Mechanical activation of adipose tissue macrophages mediated by Piezo1 protects against diet-induced obesity by regulating sympathetic activity

Objective: Obesity-induced mechanical changes in white adipose tissue (WAT), including adipocyte hypertrophy and fibrosis, are hypothesized to alter adipose tissue macrophage (ATM) function through mechanosensitive pathways.

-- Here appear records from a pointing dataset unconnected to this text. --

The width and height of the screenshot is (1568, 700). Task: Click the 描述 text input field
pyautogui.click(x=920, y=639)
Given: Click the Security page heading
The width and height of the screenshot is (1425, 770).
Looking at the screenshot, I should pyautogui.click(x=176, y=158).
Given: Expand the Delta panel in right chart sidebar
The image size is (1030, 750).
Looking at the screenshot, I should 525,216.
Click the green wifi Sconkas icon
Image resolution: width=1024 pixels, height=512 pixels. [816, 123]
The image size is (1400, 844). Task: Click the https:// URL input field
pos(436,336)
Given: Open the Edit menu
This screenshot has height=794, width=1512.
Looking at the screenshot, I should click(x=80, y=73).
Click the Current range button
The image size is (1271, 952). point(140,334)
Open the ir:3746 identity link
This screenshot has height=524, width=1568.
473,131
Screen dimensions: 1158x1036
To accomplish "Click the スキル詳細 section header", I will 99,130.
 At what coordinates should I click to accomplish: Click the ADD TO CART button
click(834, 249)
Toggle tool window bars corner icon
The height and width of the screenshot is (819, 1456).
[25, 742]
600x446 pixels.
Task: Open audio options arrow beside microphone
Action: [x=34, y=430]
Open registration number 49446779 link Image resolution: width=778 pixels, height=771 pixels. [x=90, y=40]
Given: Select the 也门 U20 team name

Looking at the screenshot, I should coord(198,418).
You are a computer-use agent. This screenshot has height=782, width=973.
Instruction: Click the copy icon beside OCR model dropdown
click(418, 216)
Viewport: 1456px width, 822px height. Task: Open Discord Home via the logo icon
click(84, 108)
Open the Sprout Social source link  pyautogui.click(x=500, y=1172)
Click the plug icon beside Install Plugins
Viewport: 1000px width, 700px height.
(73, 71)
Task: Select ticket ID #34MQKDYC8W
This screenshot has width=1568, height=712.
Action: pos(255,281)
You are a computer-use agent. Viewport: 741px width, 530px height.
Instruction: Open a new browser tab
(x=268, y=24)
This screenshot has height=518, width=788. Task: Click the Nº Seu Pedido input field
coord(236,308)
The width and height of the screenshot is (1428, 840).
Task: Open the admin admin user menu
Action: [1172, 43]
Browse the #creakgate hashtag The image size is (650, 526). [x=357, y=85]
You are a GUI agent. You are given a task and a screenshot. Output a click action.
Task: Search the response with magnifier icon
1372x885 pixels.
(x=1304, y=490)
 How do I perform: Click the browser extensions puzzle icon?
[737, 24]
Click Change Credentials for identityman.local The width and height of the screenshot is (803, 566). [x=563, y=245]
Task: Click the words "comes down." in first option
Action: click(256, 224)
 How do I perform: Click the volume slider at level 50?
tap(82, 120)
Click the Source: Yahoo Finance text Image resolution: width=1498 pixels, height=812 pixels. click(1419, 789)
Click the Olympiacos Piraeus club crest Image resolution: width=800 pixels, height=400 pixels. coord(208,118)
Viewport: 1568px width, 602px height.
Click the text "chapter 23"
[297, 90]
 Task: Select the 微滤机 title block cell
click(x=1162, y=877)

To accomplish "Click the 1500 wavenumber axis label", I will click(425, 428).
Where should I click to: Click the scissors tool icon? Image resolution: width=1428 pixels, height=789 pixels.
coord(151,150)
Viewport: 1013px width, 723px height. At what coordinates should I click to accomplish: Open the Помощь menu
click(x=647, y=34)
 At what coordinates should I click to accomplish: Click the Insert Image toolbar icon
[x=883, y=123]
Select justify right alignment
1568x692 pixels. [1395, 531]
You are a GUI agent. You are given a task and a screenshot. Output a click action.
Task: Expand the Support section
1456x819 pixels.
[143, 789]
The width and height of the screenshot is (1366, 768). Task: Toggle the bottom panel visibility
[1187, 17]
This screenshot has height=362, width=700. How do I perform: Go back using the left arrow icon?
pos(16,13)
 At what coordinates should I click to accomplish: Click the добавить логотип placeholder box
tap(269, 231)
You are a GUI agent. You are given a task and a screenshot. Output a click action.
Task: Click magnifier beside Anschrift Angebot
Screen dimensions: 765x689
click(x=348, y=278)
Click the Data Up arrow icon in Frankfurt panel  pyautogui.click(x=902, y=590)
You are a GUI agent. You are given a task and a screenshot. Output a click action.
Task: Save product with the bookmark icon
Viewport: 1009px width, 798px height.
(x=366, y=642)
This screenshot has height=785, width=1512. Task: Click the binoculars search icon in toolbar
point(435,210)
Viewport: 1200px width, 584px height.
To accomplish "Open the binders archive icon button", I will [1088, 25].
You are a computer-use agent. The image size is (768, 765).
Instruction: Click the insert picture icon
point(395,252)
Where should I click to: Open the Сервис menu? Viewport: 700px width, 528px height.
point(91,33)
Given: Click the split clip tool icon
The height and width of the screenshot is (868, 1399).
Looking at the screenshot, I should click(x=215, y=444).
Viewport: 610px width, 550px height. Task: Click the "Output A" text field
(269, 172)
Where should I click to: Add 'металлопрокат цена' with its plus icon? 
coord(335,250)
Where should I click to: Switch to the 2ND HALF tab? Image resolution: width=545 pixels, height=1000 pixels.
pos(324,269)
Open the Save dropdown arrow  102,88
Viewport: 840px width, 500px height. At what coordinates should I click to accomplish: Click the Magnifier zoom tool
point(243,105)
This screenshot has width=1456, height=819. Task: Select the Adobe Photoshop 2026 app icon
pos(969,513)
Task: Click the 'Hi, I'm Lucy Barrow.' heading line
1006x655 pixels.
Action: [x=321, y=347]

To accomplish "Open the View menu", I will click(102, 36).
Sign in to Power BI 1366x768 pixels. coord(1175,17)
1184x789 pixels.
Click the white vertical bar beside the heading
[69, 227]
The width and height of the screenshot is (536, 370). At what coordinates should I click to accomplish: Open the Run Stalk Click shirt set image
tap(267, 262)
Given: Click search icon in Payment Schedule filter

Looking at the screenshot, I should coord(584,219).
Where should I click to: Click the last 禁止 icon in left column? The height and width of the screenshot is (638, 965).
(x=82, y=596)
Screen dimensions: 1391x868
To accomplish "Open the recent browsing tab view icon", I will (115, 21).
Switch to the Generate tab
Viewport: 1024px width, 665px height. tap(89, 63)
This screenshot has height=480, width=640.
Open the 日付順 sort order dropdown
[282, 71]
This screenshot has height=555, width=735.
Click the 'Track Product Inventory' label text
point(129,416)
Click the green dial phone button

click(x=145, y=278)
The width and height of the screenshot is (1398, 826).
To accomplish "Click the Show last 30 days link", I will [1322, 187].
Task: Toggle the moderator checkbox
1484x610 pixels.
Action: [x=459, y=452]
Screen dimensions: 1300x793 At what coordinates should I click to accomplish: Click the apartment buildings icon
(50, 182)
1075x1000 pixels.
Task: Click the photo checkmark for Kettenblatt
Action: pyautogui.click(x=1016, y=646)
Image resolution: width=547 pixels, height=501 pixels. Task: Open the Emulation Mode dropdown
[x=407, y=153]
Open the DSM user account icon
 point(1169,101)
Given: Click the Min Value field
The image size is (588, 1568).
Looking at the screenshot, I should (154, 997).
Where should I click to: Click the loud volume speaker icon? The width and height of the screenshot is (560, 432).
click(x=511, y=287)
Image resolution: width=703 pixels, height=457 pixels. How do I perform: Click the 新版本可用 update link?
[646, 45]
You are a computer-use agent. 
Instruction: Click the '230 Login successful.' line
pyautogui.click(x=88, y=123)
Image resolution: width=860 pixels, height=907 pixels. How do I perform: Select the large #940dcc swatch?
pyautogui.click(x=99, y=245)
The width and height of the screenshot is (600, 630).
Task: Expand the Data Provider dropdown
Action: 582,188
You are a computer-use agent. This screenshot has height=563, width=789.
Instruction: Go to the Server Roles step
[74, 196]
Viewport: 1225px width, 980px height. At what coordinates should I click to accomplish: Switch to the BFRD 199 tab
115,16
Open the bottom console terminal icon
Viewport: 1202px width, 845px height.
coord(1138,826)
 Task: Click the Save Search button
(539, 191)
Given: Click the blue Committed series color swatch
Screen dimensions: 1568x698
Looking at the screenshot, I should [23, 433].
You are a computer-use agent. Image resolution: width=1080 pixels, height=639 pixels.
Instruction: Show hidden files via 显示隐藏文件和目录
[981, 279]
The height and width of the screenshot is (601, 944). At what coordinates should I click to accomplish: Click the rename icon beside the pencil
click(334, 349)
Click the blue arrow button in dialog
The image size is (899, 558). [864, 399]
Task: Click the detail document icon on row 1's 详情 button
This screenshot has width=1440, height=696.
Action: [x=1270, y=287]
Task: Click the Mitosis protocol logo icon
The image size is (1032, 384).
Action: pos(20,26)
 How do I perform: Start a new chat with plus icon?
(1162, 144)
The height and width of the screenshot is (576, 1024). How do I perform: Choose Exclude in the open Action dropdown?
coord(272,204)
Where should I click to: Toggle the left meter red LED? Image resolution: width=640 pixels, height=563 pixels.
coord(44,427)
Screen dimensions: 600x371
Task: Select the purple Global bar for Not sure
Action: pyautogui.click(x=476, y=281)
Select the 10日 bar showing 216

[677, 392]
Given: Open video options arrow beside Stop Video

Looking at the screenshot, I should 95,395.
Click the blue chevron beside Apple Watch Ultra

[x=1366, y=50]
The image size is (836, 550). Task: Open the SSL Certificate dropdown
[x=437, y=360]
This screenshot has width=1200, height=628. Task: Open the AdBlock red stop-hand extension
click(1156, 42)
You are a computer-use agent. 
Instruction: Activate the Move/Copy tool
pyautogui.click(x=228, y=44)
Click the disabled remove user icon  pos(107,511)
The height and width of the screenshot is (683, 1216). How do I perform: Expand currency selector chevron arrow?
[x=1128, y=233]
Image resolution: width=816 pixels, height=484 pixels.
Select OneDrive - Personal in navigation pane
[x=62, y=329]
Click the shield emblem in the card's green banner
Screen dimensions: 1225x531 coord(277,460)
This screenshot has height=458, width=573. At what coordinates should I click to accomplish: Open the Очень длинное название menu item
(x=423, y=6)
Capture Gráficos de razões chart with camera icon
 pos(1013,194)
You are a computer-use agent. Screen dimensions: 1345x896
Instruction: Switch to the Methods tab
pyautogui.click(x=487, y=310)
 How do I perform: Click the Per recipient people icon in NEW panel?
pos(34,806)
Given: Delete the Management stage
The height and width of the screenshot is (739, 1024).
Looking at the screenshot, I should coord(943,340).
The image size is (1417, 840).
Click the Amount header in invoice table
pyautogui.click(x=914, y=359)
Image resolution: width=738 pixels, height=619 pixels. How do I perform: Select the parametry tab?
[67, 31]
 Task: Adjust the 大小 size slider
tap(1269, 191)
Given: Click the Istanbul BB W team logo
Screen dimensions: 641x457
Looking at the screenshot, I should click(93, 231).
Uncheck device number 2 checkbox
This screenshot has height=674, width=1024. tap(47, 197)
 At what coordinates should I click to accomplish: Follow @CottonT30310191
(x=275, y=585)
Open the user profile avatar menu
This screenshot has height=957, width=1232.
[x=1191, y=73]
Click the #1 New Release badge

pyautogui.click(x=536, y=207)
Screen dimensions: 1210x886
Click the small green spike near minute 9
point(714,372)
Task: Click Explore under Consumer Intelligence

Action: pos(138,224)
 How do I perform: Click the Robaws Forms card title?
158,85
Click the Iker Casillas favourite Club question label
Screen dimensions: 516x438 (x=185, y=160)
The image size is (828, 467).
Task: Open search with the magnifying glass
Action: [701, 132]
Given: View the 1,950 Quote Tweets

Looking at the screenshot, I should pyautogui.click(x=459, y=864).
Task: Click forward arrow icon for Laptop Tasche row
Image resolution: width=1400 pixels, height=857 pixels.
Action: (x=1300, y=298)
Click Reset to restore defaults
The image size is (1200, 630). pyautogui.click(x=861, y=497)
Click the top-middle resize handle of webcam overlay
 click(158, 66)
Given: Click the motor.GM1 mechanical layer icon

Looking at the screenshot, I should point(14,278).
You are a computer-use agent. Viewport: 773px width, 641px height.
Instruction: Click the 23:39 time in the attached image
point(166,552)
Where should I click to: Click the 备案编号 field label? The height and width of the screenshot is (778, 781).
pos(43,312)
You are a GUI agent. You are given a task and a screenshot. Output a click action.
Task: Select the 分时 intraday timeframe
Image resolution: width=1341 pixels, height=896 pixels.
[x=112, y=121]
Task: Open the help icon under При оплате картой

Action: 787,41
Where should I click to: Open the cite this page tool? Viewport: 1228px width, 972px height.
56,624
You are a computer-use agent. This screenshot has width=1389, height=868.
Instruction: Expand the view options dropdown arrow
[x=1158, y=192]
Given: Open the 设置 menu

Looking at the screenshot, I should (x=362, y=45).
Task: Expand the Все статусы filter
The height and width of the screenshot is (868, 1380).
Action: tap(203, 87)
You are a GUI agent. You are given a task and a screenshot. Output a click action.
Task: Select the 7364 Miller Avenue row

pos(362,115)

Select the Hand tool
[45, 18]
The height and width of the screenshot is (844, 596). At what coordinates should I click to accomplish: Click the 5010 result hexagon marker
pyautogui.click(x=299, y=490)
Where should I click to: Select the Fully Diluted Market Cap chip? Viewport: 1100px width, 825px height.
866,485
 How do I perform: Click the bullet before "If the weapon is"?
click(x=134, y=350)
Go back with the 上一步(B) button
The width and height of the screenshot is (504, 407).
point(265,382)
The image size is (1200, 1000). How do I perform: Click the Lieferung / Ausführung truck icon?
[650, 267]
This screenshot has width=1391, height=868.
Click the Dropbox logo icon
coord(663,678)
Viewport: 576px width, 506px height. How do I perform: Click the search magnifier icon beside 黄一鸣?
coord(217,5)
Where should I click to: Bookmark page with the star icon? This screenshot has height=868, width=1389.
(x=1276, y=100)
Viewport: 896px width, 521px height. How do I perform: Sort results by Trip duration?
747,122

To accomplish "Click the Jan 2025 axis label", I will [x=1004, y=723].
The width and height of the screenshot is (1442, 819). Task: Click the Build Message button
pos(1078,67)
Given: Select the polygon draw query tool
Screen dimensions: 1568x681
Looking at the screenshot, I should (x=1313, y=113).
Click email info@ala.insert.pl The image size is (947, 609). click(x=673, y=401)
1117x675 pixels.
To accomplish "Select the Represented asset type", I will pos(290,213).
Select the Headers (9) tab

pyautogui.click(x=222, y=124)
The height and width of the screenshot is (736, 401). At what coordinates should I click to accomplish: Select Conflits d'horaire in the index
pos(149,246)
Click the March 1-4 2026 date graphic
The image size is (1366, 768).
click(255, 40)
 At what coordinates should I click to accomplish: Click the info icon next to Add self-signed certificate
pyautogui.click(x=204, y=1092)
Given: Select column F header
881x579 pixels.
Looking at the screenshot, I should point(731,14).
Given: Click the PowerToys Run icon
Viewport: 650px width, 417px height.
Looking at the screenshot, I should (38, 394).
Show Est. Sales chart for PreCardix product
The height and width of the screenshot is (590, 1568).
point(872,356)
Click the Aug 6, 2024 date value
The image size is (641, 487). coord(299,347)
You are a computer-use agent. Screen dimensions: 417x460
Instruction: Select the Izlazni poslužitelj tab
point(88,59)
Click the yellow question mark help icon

This study aimed to determine whether the mechanosensor Piezo1 in ATMs regulates obesity-associated metabolic dysfunction and thermogenesis. Methods: To investigate macrophage Piezo1 in obesity, myeloid-specific Piezo1-deficient mice (Piezo1 Delta lyz2) and littermate controls (Piezo1flox/+) were fed a high-fat diet (HFD) to induce obesity for 12 weeks. Metabolic assessments (GTT/ITT), tissue analyses (H&E staining, micro-CT), and RNA-seq were performed. Bone marrow transplantation and co-culture experiments (BMDMs with 3T3L1 adipocytes/PC12 neurons) were performed to evaluate macrophage-adipocyte/neuron crosstalk. Sympathetic activity was tested via cold exposure, NE measurement, and 6-OHDA/alpha MPT denervation. Molecular mechanisms were investigated using ChIP-qPCR. Results: Piezo1 Delta lyz2 mice exhibited aggravated HFD-induced obesity and insulin resistance despite reduced pro-inflammatory responses. Piezo1 deficiency in ATMs suppressed Slit3-ROBO1 signaling, leading to diminished NE secretion and impaired thermogenesis. Pharmacological inhibition of NE release (6-OHDA) or ROBO1 knockdown (shROBO1) abolished thermogenic disparities between Piezo1 Delta lyz2 and control mice. Mechanistically, Piezo1 activation triggered SP1 nuclear translocation, directly binding to the Slit3 promoter to drive Slit3 transcription and secretion. Conclusion: Piezo1 in ATMs mitigates obesity progression by promoting Slit3-ROBO1-dependent NE secretion and thermogenesis, independent of its pro-inflammatory role. This mechanosensitive pathway links WAT mechanical remodeling to metabolic regulation, which may offer a novel approach for managing obesity.